With the new funding, Exterra plans to launch the world’s largest asbestos mitigation plant, called Hub One, which the company claims would process 400,000 tonnes of asbestos mine tailings every year. The company is still in the pre-commercial scoping phase, with plans to open the facility in 2027 in a former hotbed of asbestos mining in Québec.
Workers at Exterra’s pilot plant site in Val-des-Sources, Que. Image courtesy Exterra.
Exterra plans to build its commercial facility in either Thetford Mines, Que., roughly 230 kilometres northeast of Montréal, or Val-des-Sources—the town formerly known as Asbestos, Que.
Val-des-Sources’ last asbestos mine closed in 2012. It once produced half of the world’s asbestos, whose uses include fireproofing and insulation. Inhaling asbestos fibres in industrial settings is associated with deadly forms of cancer. The substance is responsible for over 70 percent of deaths from work-related cancers, according to the World Health Organization.

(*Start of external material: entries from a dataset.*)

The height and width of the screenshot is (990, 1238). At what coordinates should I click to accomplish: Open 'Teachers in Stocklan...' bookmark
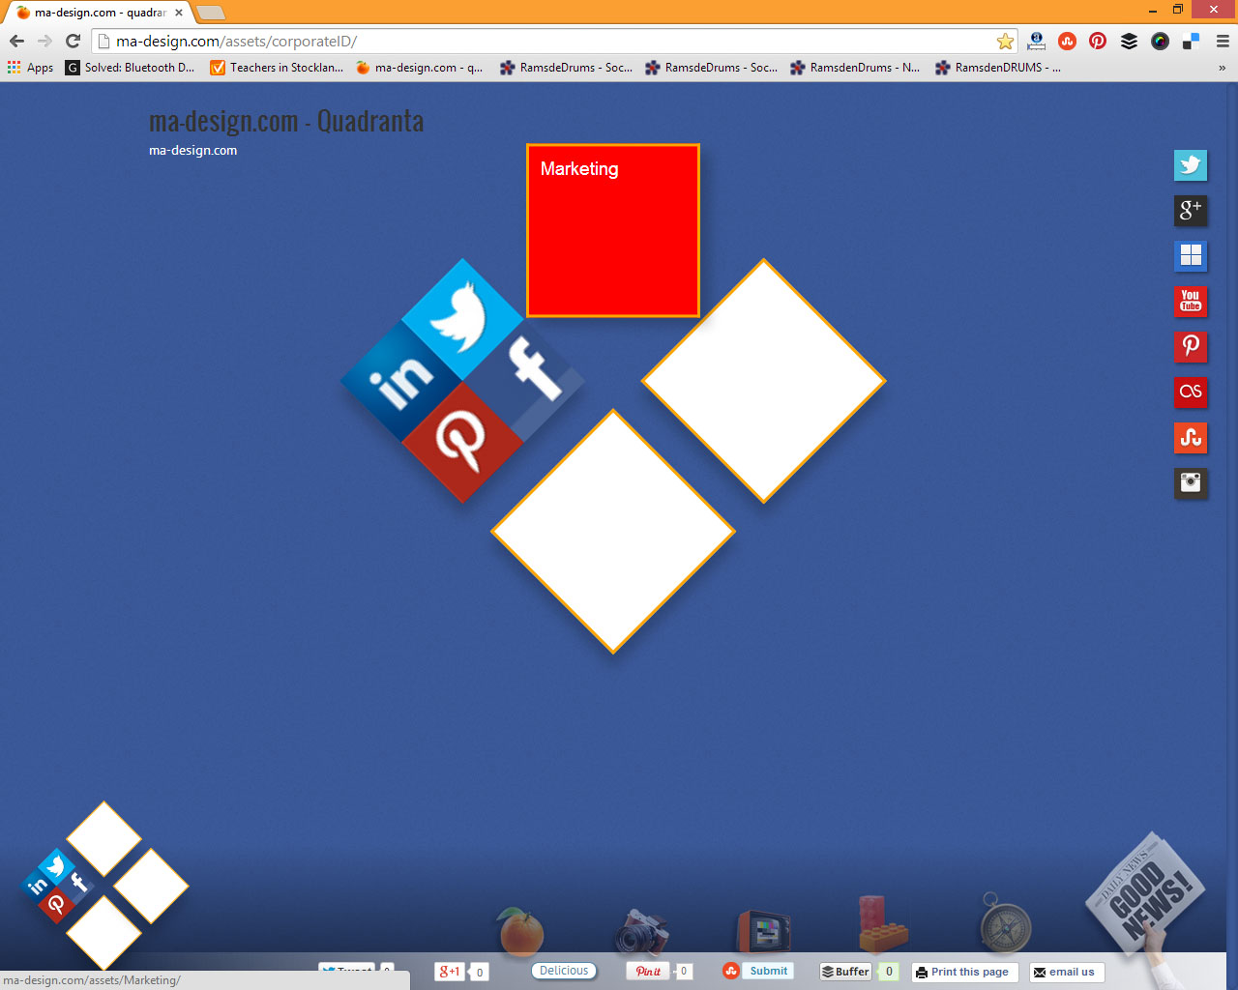tap(277, 68)
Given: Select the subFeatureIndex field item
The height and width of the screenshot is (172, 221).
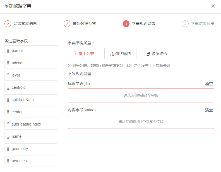Looking at the screenshot, I should 31,124.
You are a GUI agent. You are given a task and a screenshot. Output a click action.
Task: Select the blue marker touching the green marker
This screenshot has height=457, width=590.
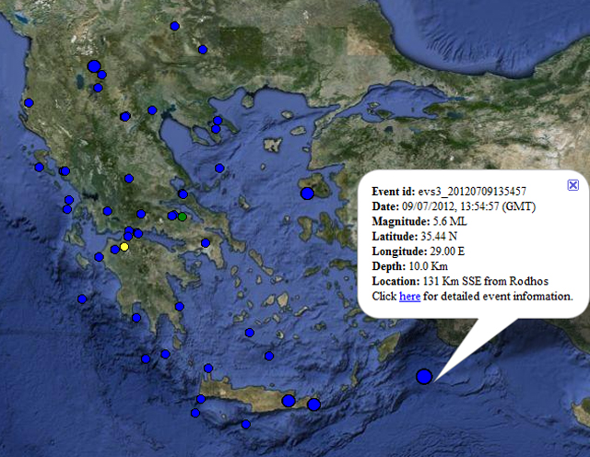(x=172, y=217)
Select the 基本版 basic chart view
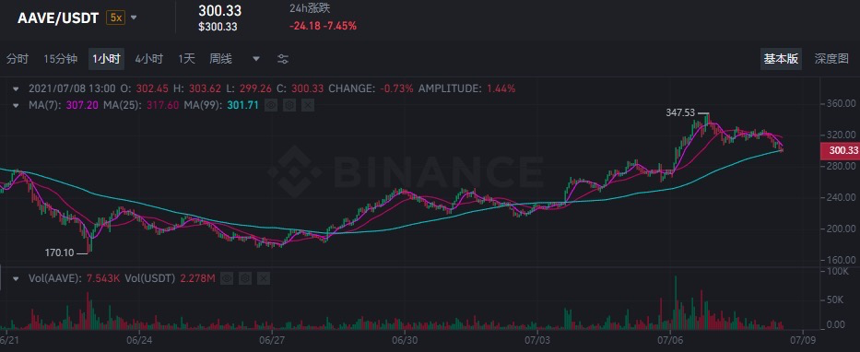 click(x=781, y=59)
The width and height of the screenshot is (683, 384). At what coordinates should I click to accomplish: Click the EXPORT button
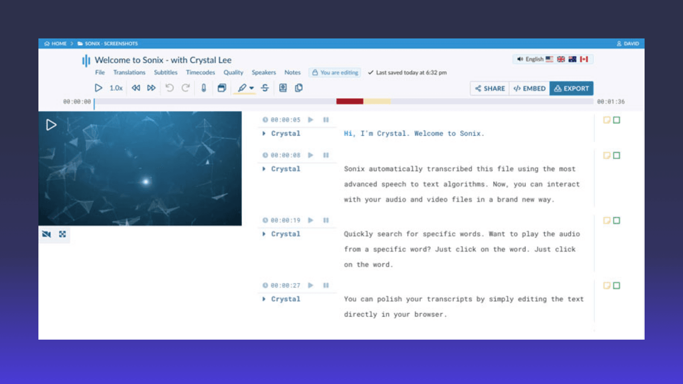[x=571, y=88]
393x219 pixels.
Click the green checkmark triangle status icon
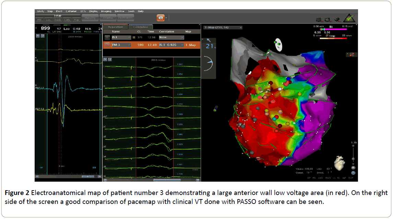click(x=349, y=17)
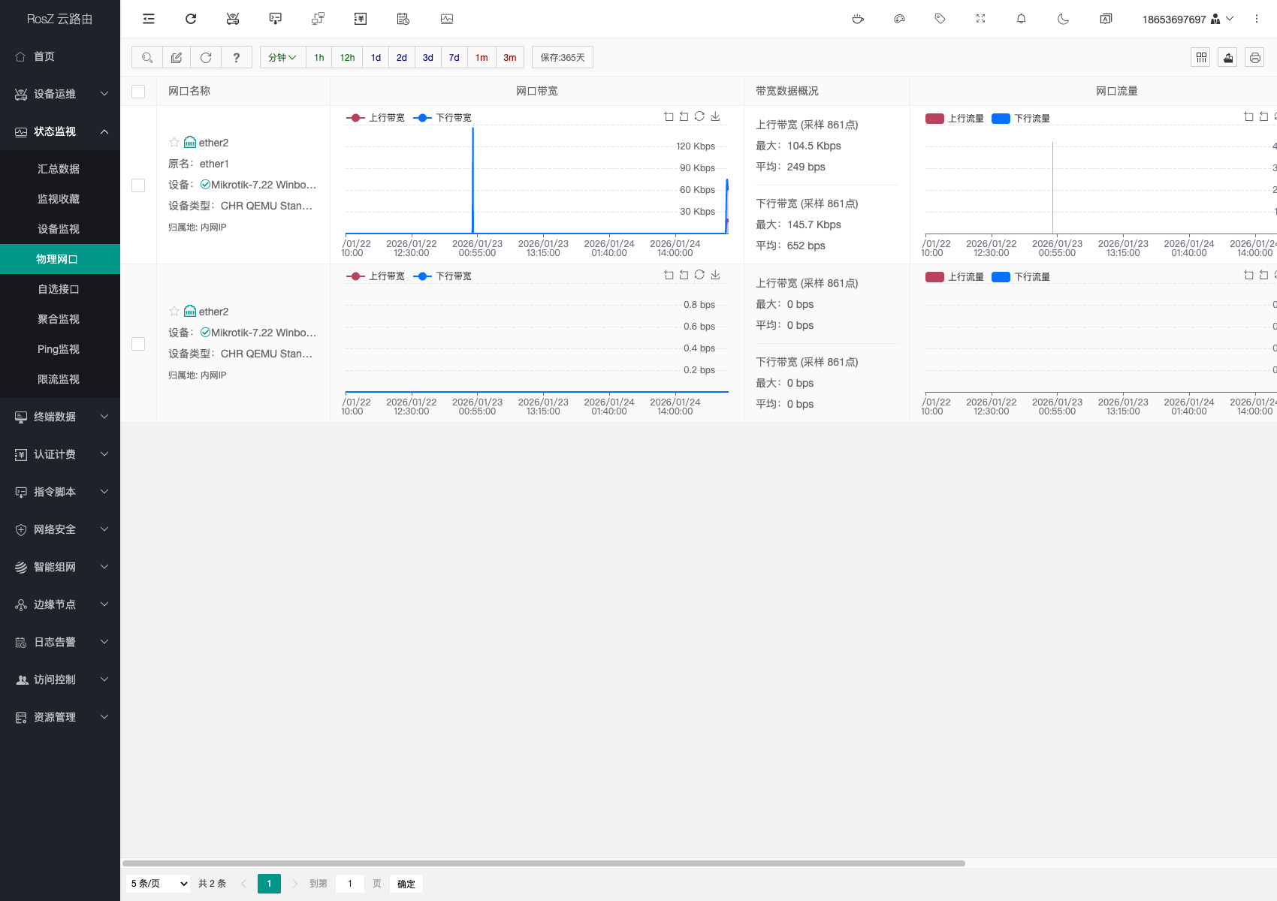1277x901 pixels.
Task: Download the first bandwidth chart image
Action: pyautogui.click(x=715, y=116)
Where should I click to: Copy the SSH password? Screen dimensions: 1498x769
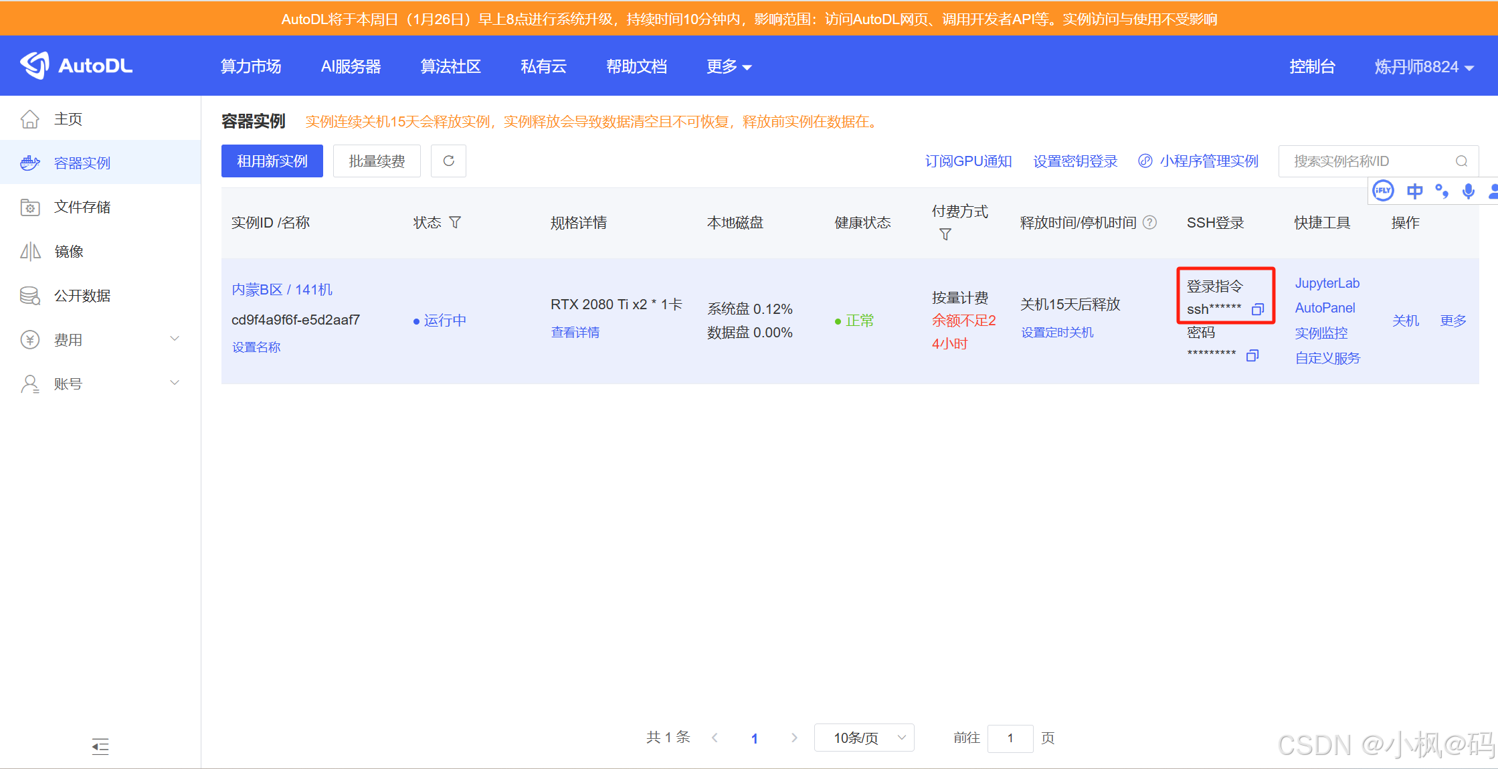click(1252, 355)
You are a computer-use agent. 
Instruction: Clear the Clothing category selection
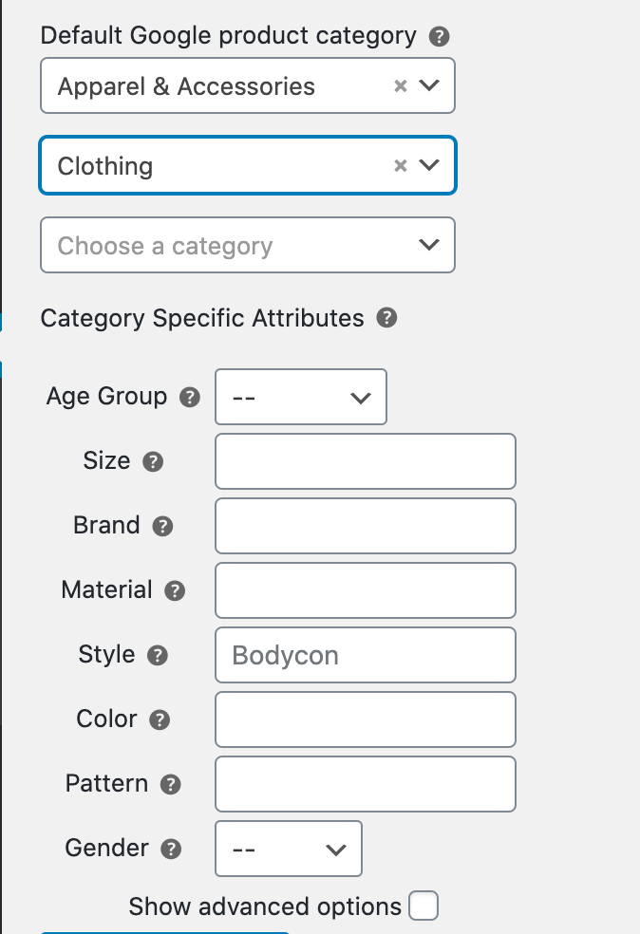[x=401, y=166]
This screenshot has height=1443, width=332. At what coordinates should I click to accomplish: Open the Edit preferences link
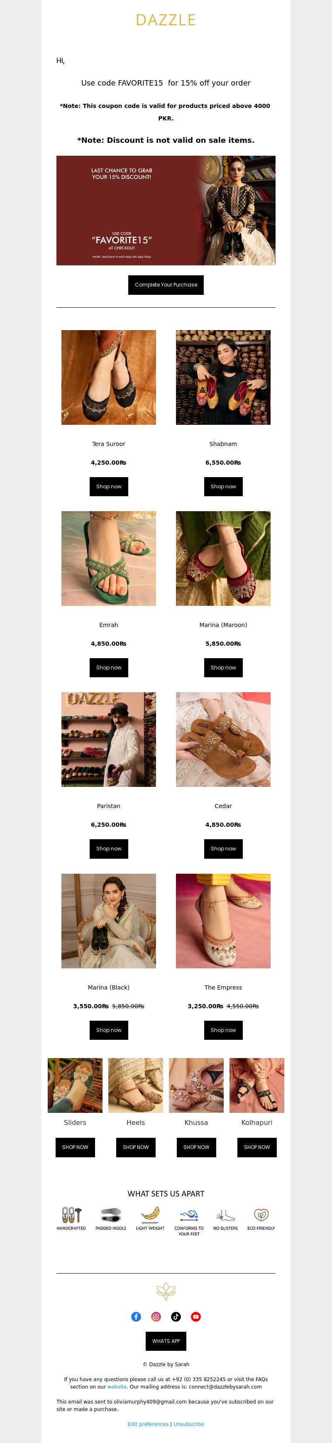[148, 1423]
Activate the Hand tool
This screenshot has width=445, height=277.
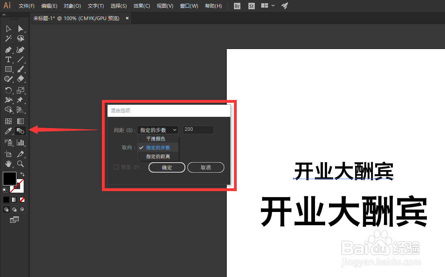[x=8, y=163]
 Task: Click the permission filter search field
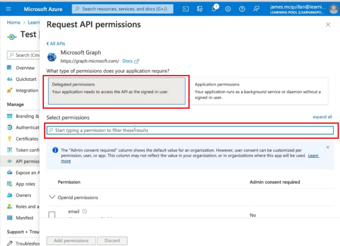(190, 130)
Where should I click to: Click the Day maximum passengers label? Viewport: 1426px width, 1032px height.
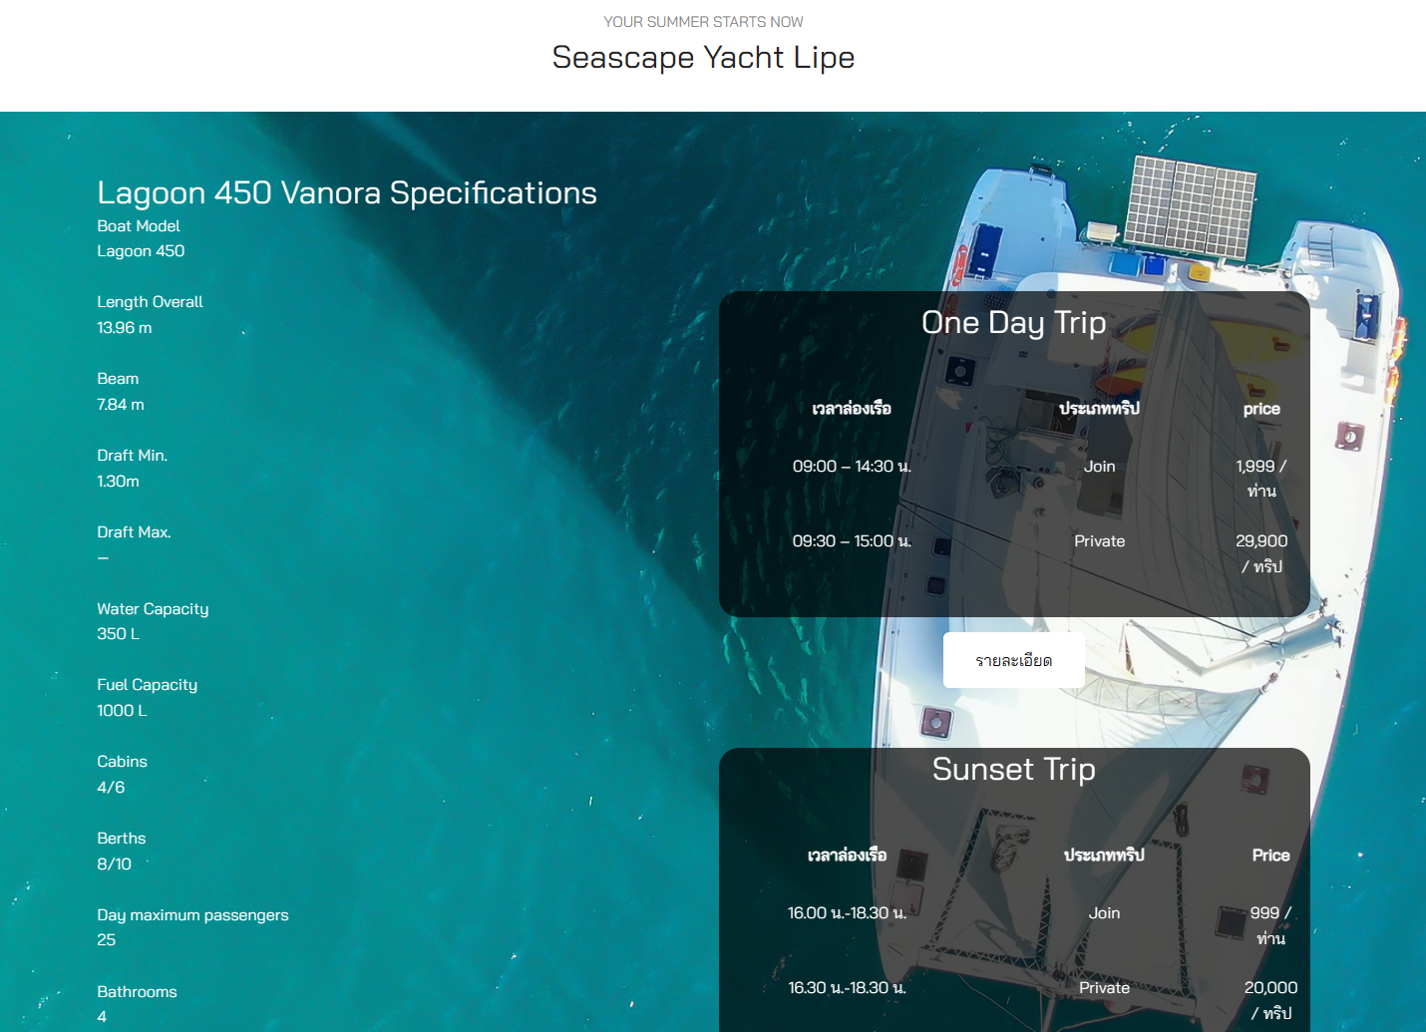(x=192, y=915)
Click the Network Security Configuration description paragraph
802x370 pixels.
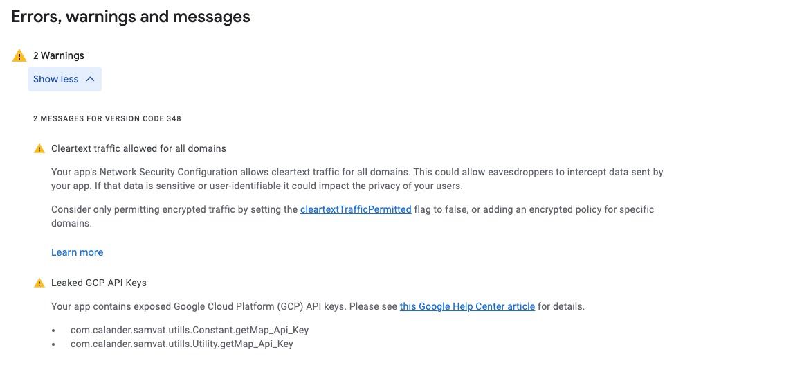pos(357,179)
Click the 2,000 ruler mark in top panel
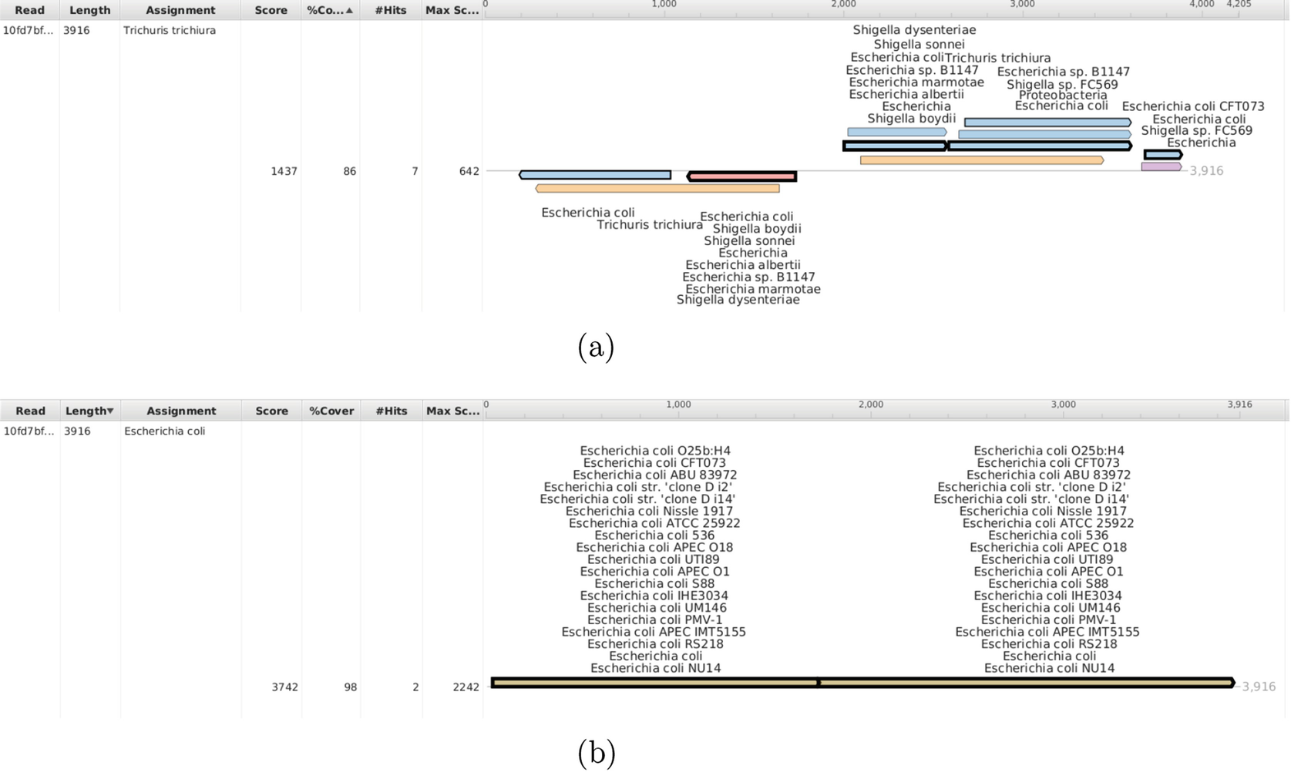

Exterra has a mountain of work ahead of it before the facility can open. Dufresne told BetaKit that the new capital will be used to execute more pilot operations at a larger scale. The company needs to run its technology in batches continuously to get more data, complete engineering studies, and secure long-term clients before building Hub 1.
The Exterra team currently sits at 13 people, Dufresne said, with plans to expand to 20 over the next 18 months.

Workers at Exterra’s pilot plant site in Val-des-Sources, Que. Image courtesy Exterra.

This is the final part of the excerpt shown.